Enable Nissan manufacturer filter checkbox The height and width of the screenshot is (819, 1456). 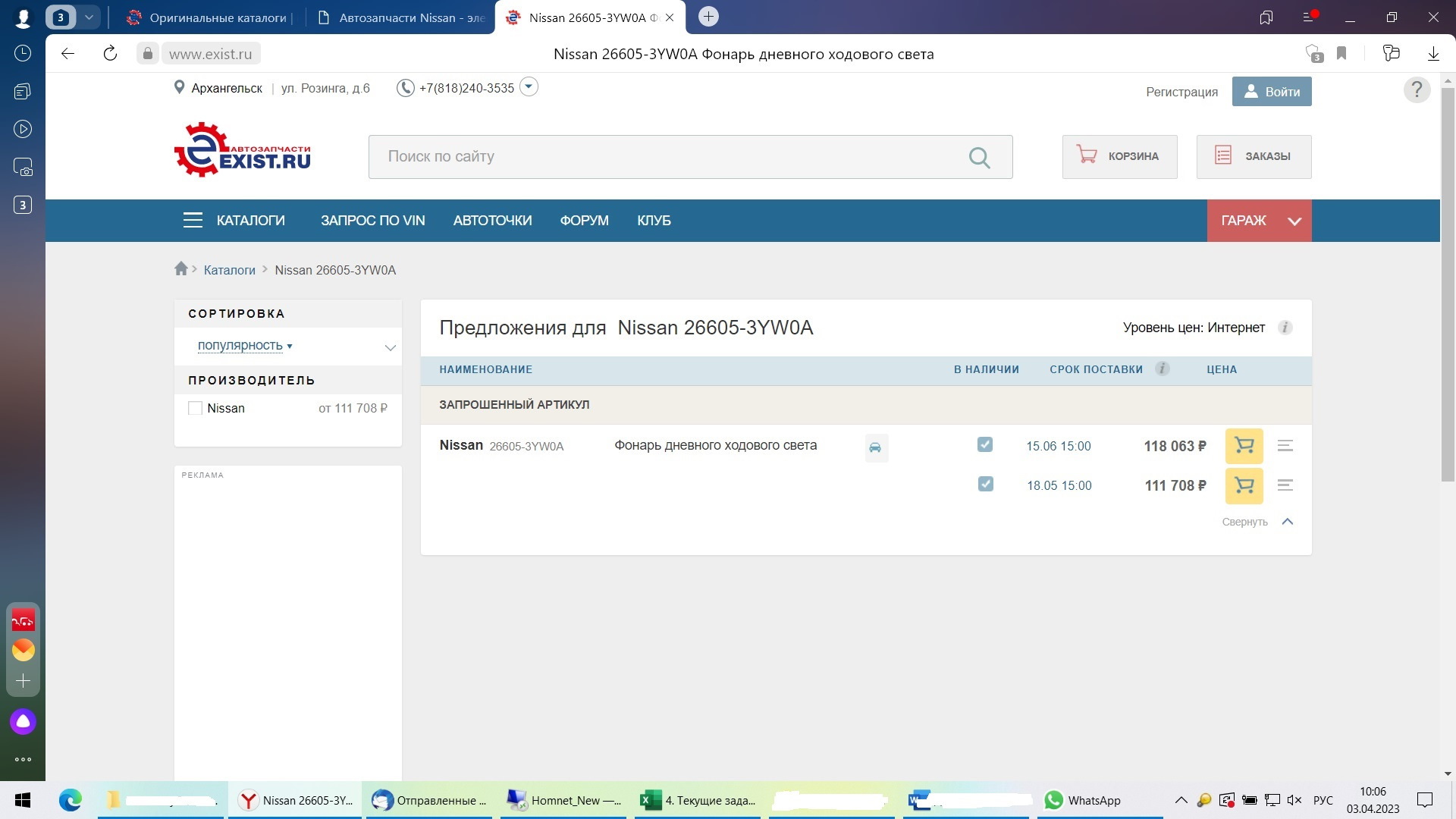click(195, 408)
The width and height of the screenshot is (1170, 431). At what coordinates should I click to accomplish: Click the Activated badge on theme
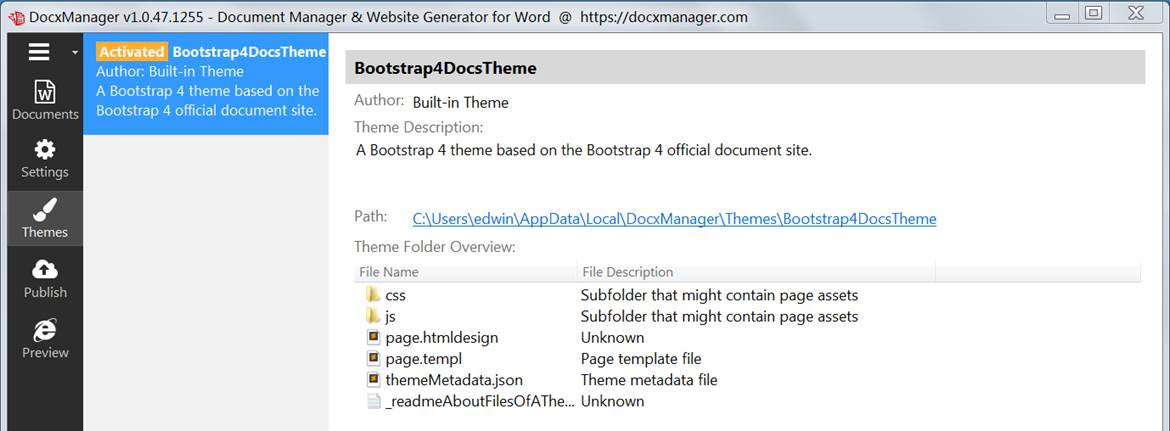click(131, 52)
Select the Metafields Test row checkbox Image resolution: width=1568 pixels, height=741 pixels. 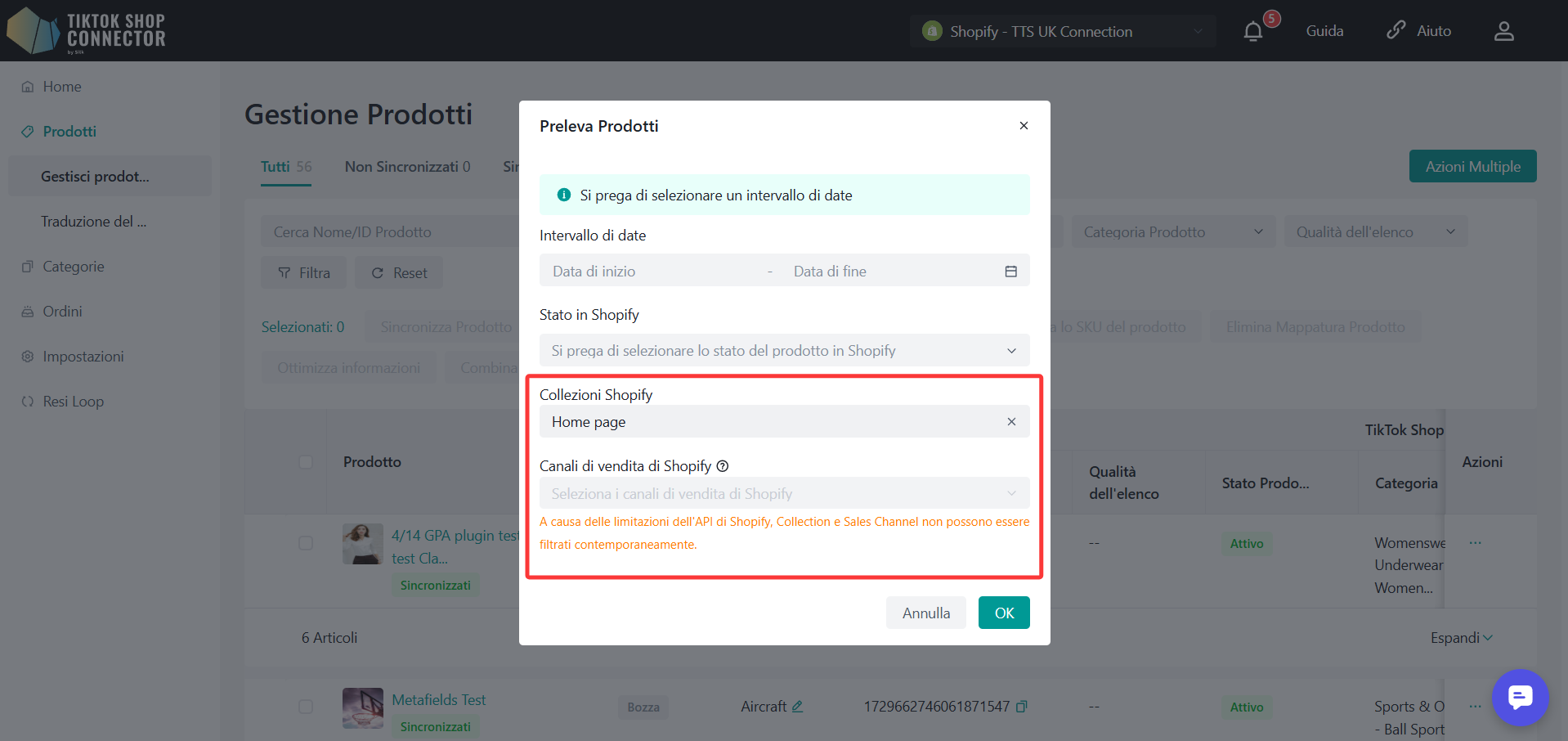click(306, 707)
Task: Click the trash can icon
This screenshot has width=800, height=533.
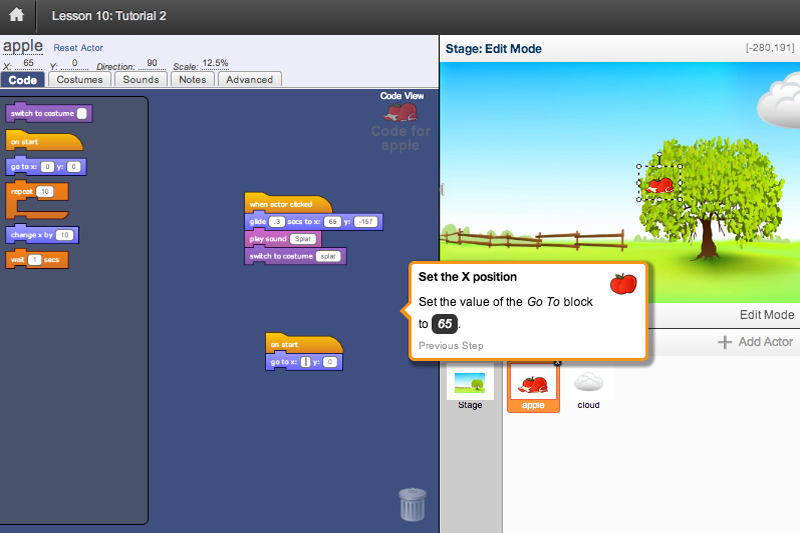Action: (412, 504)
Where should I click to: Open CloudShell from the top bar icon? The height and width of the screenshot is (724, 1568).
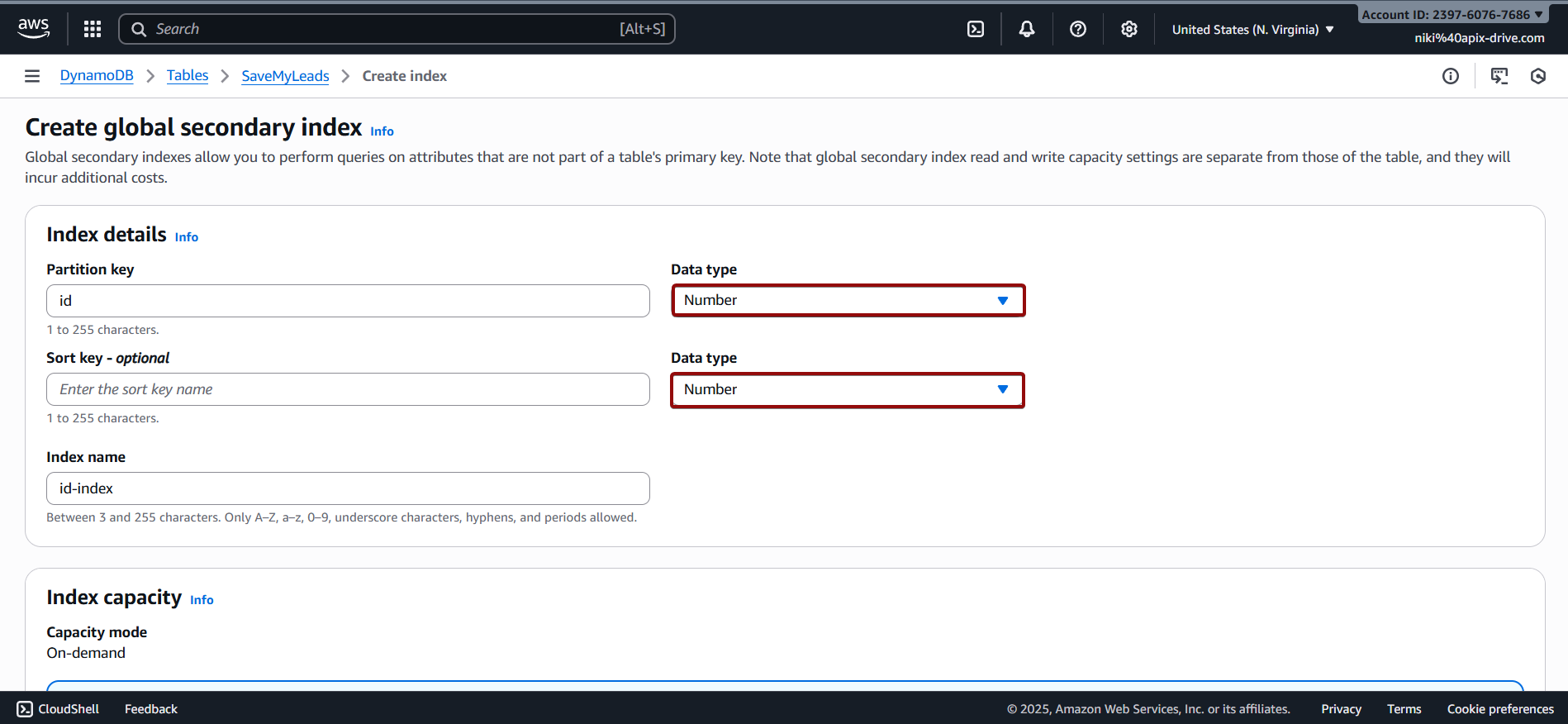976,29
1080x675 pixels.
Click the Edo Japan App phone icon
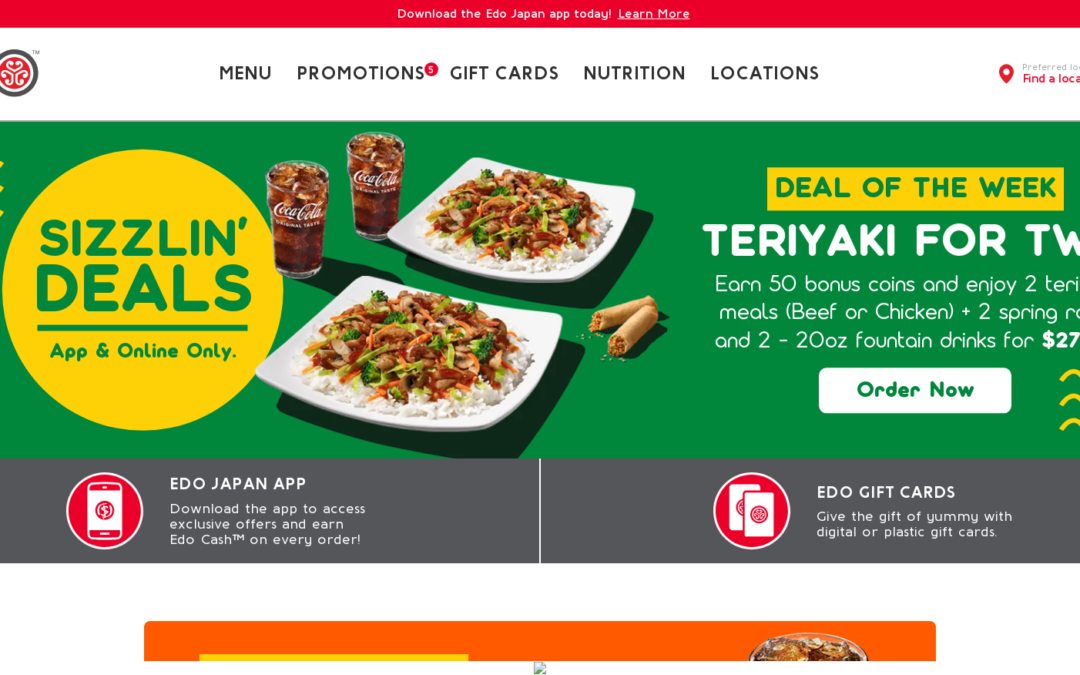pyautogui.click(x=105, y=510)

........

* DIRECTION *
Give everything from the line containing "Task: Click the trash can icon" down to the end of the listing as a JSON list of strings, one string per line, with blank lines skipped and the pictures left out.

* EXERCISE OUTPUT *
[
  "Task: Click the trash can icon",
  "This screenshot has width=800, height=533.",
  "Action: (412, 504)",
  "Where should I click to: Open CloudShell from the top bar icon? The height and width of the screenshot is (724, 1568).",
  "976,29",
  "1080x675 pixels.",
  "Click the Edo Japan App phone icon",
  "pyautogui.click(x=105, y=510)"
]